§ Pixel coordinate grounding data
━━━━━━━━

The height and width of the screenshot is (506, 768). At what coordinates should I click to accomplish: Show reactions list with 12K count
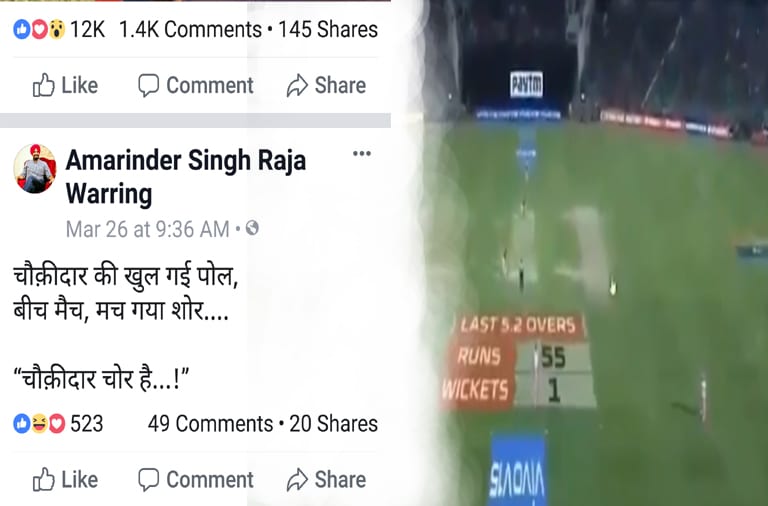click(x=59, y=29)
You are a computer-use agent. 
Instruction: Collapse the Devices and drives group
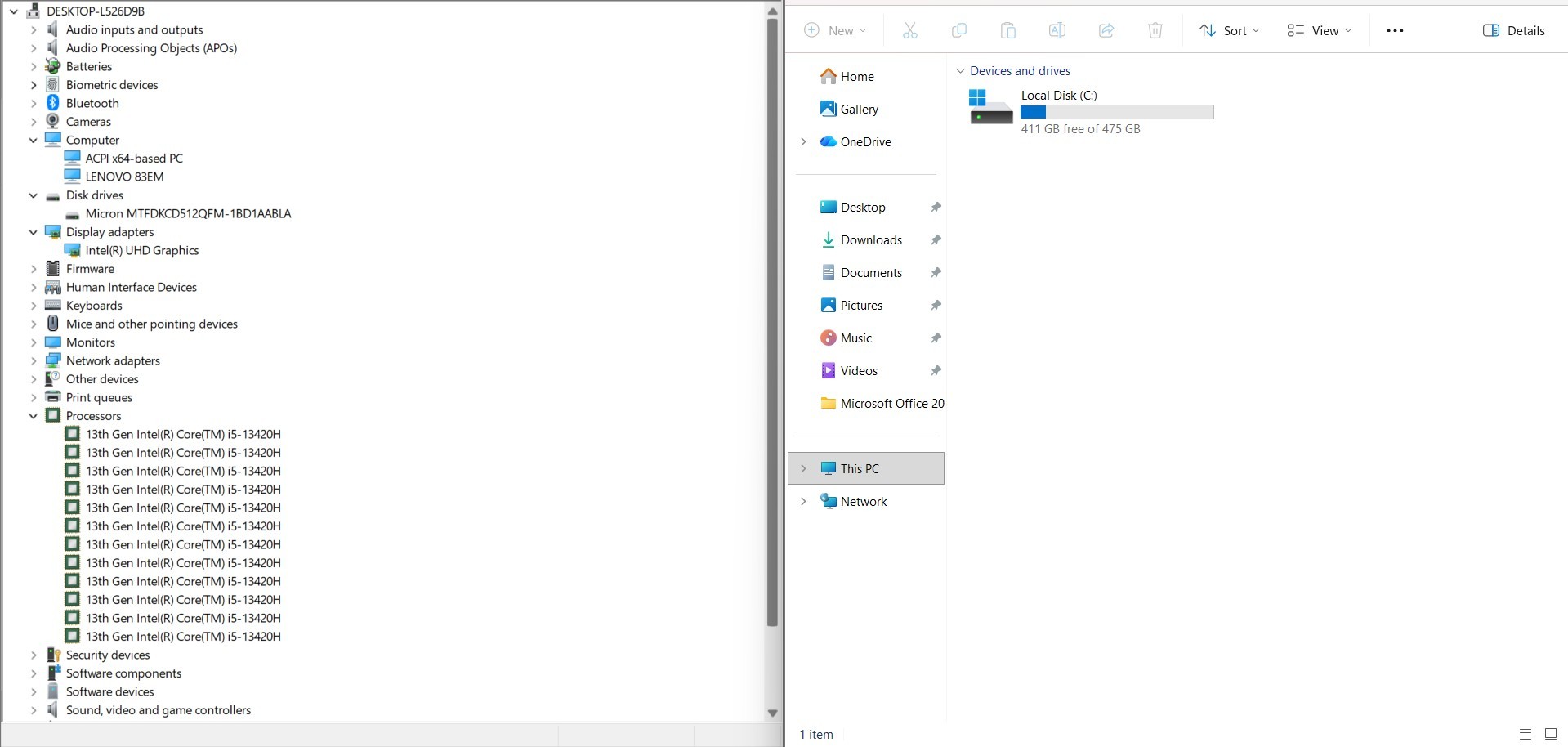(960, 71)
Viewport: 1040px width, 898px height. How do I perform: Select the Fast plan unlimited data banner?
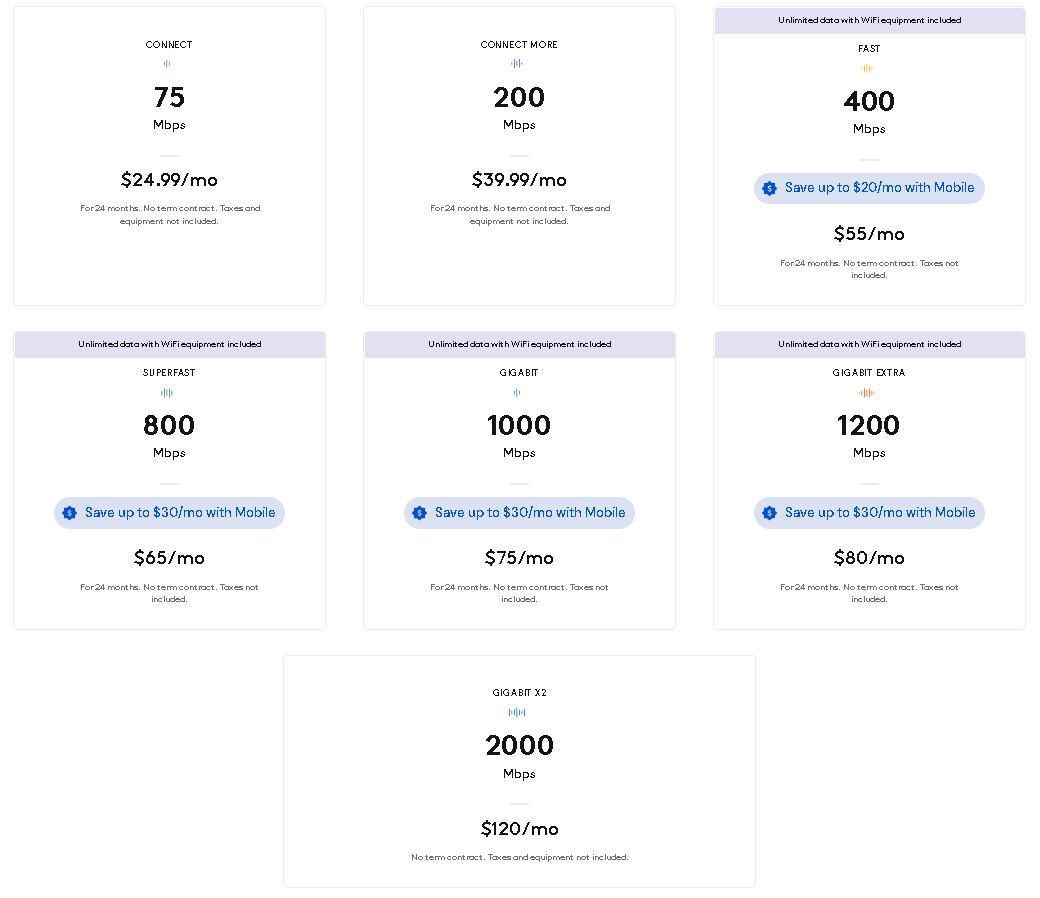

━━━━━━━━

§ Your assignment
The records are to be duplicated in full and exactly, with images left out.

§ Written reply
The height and width of the screenshot is (506, 768). At what coordinates should I click to accomplish: Show reactions list with 12K count
click(x=59, y=29)
You are a computer-use agent. 
Instruction: Collapse the Devices and drives group
(960, 71)
Viewport: 1040px width, 898px height. How do I perform: Select the Fast plan unlimited data banner?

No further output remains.